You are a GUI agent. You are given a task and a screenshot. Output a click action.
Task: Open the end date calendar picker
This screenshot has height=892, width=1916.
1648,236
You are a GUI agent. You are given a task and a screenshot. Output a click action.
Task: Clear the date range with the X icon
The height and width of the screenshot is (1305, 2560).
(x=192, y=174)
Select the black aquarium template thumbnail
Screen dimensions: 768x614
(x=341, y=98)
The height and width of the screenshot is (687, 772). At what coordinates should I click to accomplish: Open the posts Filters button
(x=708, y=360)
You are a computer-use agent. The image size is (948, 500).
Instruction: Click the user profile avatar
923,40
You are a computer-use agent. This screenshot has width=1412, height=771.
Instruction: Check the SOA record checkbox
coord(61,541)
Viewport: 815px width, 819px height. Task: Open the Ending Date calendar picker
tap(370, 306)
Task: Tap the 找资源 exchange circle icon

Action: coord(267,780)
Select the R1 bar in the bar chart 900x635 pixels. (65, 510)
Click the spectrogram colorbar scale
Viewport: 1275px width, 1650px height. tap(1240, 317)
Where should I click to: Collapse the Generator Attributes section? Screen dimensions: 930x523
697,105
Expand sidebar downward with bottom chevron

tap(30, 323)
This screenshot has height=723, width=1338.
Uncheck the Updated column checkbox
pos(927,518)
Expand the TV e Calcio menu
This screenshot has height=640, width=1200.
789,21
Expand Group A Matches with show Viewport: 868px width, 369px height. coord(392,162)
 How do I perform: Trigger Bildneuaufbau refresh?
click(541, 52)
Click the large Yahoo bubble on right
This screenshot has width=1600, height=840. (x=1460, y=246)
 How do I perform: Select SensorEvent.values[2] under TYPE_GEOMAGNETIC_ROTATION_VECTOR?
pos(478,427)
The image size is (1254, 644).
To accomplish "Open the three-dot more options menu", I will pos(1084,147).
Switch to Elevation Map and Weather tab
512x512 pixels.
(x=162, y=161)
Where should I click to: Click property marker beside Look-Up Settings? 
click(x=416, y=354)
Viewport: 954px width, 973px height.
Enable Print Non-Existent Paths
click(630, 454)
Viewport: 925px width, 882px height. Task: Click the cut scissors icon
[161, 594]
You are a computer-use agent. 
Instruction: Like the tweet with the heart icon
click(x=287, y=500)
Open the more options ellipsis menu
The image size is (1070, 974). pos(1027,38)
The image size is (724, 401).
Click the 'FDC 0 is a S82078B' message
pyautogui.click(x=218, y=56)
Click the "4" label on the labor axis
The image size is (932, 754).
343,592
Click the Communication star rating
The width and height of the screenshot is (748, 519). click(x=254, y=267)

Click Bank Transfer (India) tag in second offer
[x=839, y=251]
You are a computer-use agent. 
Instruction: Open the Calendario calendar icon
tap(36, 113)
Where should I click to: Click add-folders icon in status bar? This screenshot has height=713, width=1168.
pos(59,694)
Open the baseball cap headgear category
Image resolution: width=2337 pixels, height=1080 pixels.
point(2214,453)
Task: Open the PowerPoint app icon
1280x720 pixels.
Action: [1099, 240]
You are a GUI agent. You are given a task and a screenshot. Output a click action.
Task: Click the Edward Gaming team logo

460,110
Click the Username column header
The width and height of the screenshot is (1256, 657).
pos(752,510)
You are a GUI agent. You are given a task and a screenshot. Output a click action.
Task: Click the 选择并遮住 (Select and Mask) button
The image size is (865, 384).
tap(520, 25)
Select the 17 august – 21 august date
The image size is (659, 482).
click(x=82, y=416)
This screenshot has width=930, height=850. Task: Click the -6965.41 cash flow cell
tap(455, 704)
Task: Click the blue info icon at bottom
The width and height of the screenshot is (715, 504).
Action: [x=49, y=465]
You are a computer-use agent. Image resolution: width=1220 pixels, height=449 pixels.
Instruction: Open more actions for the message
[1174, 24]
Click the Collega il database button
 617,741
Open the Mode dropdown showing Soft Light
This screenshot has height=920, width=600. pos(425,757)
****************
▶ [What to work on] Now output the listing above, exactly as it appears.

▶ [Exercise solution]
You are a GUI agent. You are given a task and a screenshot. Output a click action.
Task: Open the end date calendar picker
This screenshot has height=892, width=1916.
1648,236
You are a GUI agent. You are given a task and a screenshot. Output a click action.
Task: Clear the date range with the X icon
The height and width of the screenshot is (1305, 2560).
(x=192, y=174)
Select the black aquarium template thumbnail
Screen dimensions: 768x614
(x=341, y=98)
The height and width of the screenshot is (687, 772). At what coordinates should I click to accomplish: Open the posts Filters button
(x=708, y=360)
You are a computer-use agent. The image size is (948, 500).
Instruction: Click the user profile avatar
923,40
You are a computer-use agent. This screenshot has width=1412, height=771.
Instruction: Check the SOA record checkbox
coord(61,541)
Viewport: 815px width, 819px height. Task: Open the Ending Date calendar picker
tap(370, 306)
Task: Tap the 找资源 exchange circle icon

Action: coord(267,780)
Select the R1 bar in the bar chart 900x635 pixels. (65, 510)
Click the spectrogram colorbar scale
Viewport: 1275px width, 1650px height. tap(1240, 317)
Where should I click to: Collapse the Generator Attributes section? Screen dimensions: 930x523
697,105
Expand sidebar downward with bottom chevron

tap(30, 323)
This screenshot has height=723, width=1338.
Uncheck the Updated column checkbox
pos(927,518)
Expand the TV e Calcio menu
This screenshot has height=640, width=1200.
789,21
Expand Group A Matches with show Viewport: 868px width, 369px height. coord(392,162)
 How do I perform: Trigger Bildneuaufbau refresh?
click(541, 52)
Click the large Yahoo bubble on right
This screenshot has width=1600, height=840. (x=1460, y=246)
 How do I perform: Select SensorEvent.values[2] under TYPE_GEOMAGNETIC_ROTATION_VECTOR?
pos(478,427)
The image size is (1254, 644).
To accomplish "Open the three-dot more options menu", I will pos(1084,147).
Switch to Elevation Map and Weather tab
512x512 pixels.
(x=162, y=161)
Where should I click to: Click property marker beside Look-Up Settings? 
click(x=416, y=354)
Viewport: 954px width, 973px height.
Enable Print Non-Existent Paths
click(630, 454)
Viewport: 925px width, 882px height. Task: Click the cut scissors icon
[161, 594]
You are a computer-use agent. 
Instruction: Like the tweet with the heart icon
click(x=287, y=500)
Open the more options ellipsis menu
The image size is (1070, 974). pos(1027,38)
The image size is (724, 401).
Click the 'FDC 0 is a S82078B' message
pyautogui.click(x=218, y=56)
Click the "4" label on the labor axis
The image size is (932, 754).
343,592
Click the Communication star rating
The width and height of the screenshot is (748, 519). click(x=254, y=267)

Click Bank Transfer (India) tag in second offer
[x=839, y=251]
You are a computer-use agent. 
Instruction: Open the Calendario calendar icon
tap(36, 113)
Where should I click to: Click add-folders icon in status bar? This screenshot has height=713, width=1168.
pos(59,694)
Open the baseball cap headgear category
Image resolution: width=2337 pixels, height=1080 pixels.
point(2214,453)
Task: Open the PowerPoint app icon
1280x720 pixels.
Action: [1099, 240]
You are a GUI agent. You are given a task and a screenshot. Output a click action.
Task: Click the Edward Gaming team logo

460,110
Click the Username column header
The width and height of the screenshot is (1256, 657).
pos(752,510)
You are a GUI agent. You are given a task and a screenshot. Output a click action.
Task: Click the 选择并遮住 (Select and Mask) button
The image size is (865, 384).
tap(520, 25)
Select the 17 august – 21 august date
The image size is (659, 482).
click(x=82, y=416)
This screenshot has width=930, height=850. Task: Click the -6965.41 cash flow cell
tap(455, 704)
Task: Click the blue info icon at bottom
The width and height of the screenshot is (715, 504).
Action: [x=49, y=465]
You are a computer-use agent. Image resolution: width=1220 pixels, height=449 pixels.
Instruction: Open more actions for the message
[1174, 24]
Click the Collega il database button
 617,741
Open the Mode dropdown showing Soft Light
This screenshot has height=920, width=600. pos(425,757)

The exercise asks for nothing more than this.